Man who made the first electronic instrument

With the world in the grip of the Cold War in the 1950s, movie makers responded with a clutch of topical science fiction films destined to become classics, including titles such as The Thing From Another World, and The Day The Earth Stood Still, in 1951, and Forbidden Planet in 1956. 

Central to crafting moods of doom and dread were the soundtracks to these pictures, all of which featured an instrument called a theremin, its tremulous tones themselves often described as “otherworldly”.

Frequently called the world’s first electronic instrument, the theremin was invented by Russian scientist Leon Theremin (or to give him his formal Russian name, Lev Sergeyevich Termen), who toured the world in the 1920s, ’30s and beyond, giving concerts and displaying his creation.

Although his success as an inventor and musician were well recognised during his lifetime, what was not known until much later was that Theremin was also employed by the feared Soviet spy agency NKVD, precursor to the KGB.

Theremin was born in Saint Petersburg, Russia, in 1896. In school he studied physics and astronomy, along with the cello and music theory.

In 1919, while working as head of the laboratory of electrical oscillators in the Physico-Technical Institute in the city, at that stage renamed Petrograd, he researched proximity sensors for the Russian government, using an electromagnetic field to detect objects that entered a certain zone.

Instead of creating a land-based sonar device, he came up with a musical instrument.

He did so because he noticed that when he moved his body in or out of an electromagnetic field produced by a radio frequency oscillating circuit, he changed its frequency. A keen cellist in his spare time, Theramin wondered how this phenomenon – which relied on the ability of the human body to hold an electrical charge, a quality known as capacitance – could be exploited.

In 1989 Theremin told musicologist Olivia Mattis: “I conceived of an instrument that would create sound without using any mechanical energy, like the conductor of an orchestra.”

The result was an unusual looking electronic device with two primary circuits: one controlling pitch and the other volume. The pitch circuit used two tuned radio frequency oscillators, one fixed and the other variable. The first generated waves at a static frequency. The second was capable of producing a range of frequencies and was connected to a vertical antenna. 

Through a process called heterodyning, signals from the two oscillators were mixed together. The frequency of one was subtracted from the other – and the remainder amplified to produce a musical tone.

The New York Times, in its obituary for Theremin, published on 9 November 1993, explains that a theremin “looks like a radio receiver with a vertical antenna on top and a horizontal metal loop on the side. It is played by moving the right hand in the air near the antenna.

“The pitch varies according to the hand’s distance from the antenna. The volume is controlled by moving the left hand back and forth in front of the metal loop. In effect, it was the first synthesiser.”

Theremin, with the blessing of the Soviet Kremlin, took his invention on a world tour, eventually settling in the US. In 1929 he sold the patent to American electronics giant RCA.
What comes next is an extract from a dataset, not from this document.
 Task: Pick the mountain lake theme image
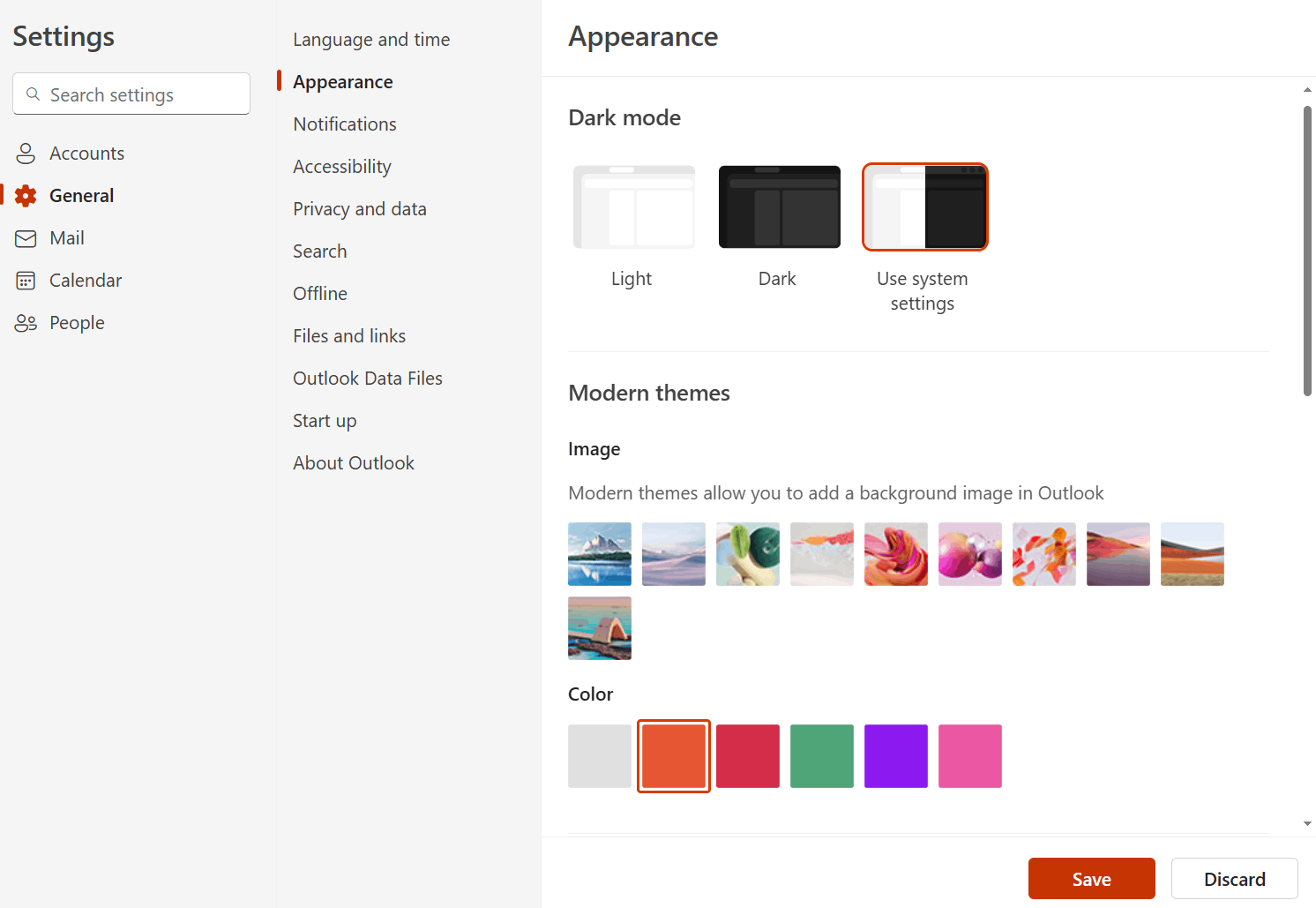[x=599, y=553]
In 1938 he returned to the Soviet Union, where he was convicted of anti-Soviet propaganda and sentenced to seven years’ imprisonment in a Siberian gulag. Some sources say he was kidnapped, others that he returned voluntarily.

When Soviet authorities realised Theremin’s value, however, he was put to work developing eavesdropping systems and other electronic devices, which were used extensively by the KGB.

One in particular is an incredible story. In August 1945, with the Second World War over in Europe, a group of boys from a Soviet youth organisation travelled to the US embassy in Moscow, carrying a hand-carved plaque of the great seal of the USA, which they gave to W. Averell Harriman, the US ambassador.

Harriman accepted the gift and hung it in the study of his Moscow residence. 

What Harriman did not know what that the seal contained a sophisticated listening device, developed by Theremin. The device, later known as “The Thing”, would not be discovered until 1952.

Theremin died in Moscow in 1993 at the impressive age of 97.